ESPN has decided to “suspend” their popular website “Grantland” with the word suspend really meaning shut down permanently. The news comes after months of controversy surrounding it and founder, Bill Simmons, who was fired by the network earlier this year.


“After careful consideration, we have decided to direct our time and energy going forward to projects that we believe will have a broader and more significant impact across our enterprise,” ESPN said in a statement.

“Grantland distinguished itself with quality writing, smart ideas, original thinking and fun,” the ESPN statement said. “We are grateful to those who made it so. Bill Simmons was passionately committed to the site and proved to be an outstanding editor with a real eye for talent.

“Thanks to all the other writers, editors and staff who worked very hard to create content with an identifiable sensibility and consistent intelligence and quality. We also extend our thanks to Chris Connelly who stepped in to help us maintain the site these past five months as he returns to his prior role.

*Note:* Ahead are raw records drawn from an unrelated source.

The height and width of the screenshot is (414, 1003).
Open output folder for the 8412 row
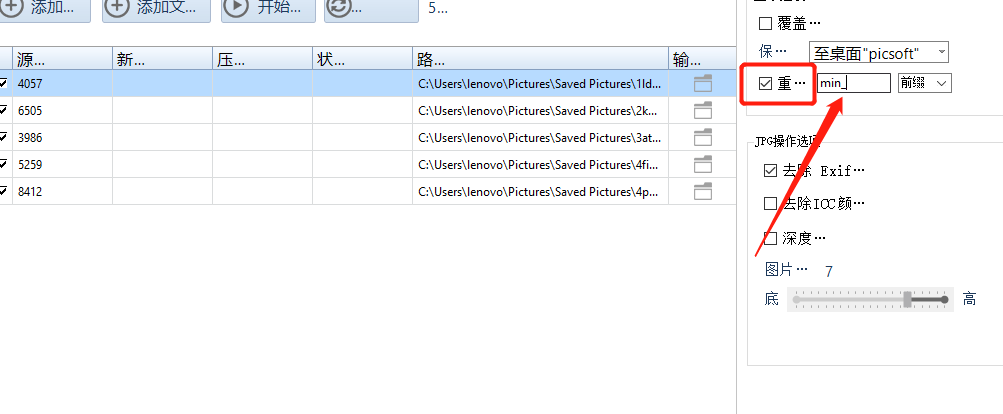coord(702,192)
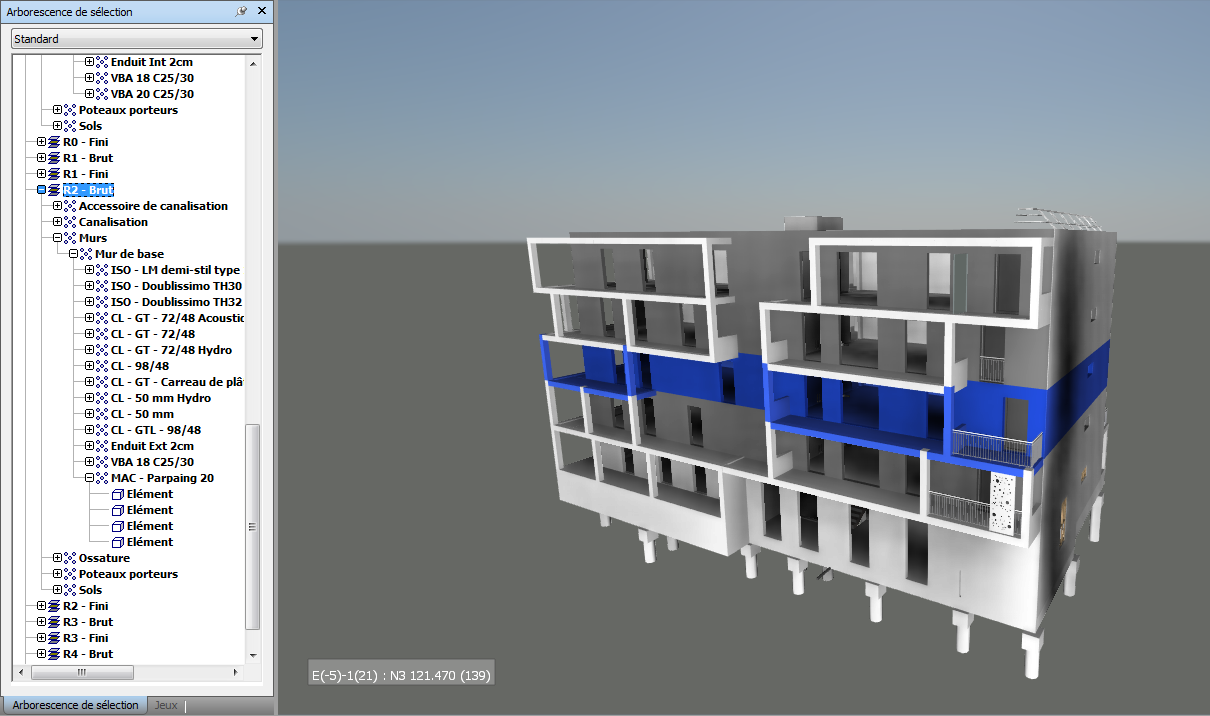Click the icon next to Accessoire de canalisation
Screen dimensions: 1210x716
tap(70, 206)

Its final lead article was about interim coaches like the Miami Dolphins’ Dan Campbell.

ESPN did not offer detailed reasons for its decision to immediately end the run of the four-year-old sports and culture website founded by Simmons other than that generic statement.

ESPN seems to have concluded that some of Grantland’s long articles could appear on espn.com and that it did not have much need for the site’s cultural coverage.

According to Grantland’s “contributors” page, the site has 32 writers and editors, with numerous others listed as contributors to the site. CNN media reporter Brian Stelter put the number of people affected by the site’s termination at 40, and said on Twitter that some will remain with the company. This was confirmed by ESPN spokesman Mike Soltys, who said on Twitter that “the intent is to use the sportswriters on other ESPN platforms.

There was such an outpouring of affection for the site that “Grantland” was a top trending topic on Twitter within half an hour of the announcement.

“I loved Grantland more than I’ve ever loved anything on the Internet,” wrote alum Kevin Lincoln, now an editor for New York magazine.

ESPN’s statement praised Grantland for having “quality writing, smart ideas, original thinking and fun” and singled out Simmons for being “an outstanding editor with a real eye for talent.”

Simmons’ replacement, Chris Connelly, will “return to his prior role” at “SportsCenter” and the newsmagazine “E:60,” the statement said.

An ESPN spokeswoman said the company remains “totally committed” to two of its other digital offshoots, FiveThirtyEight and The Undefeated. Those two were modeled after Grantland.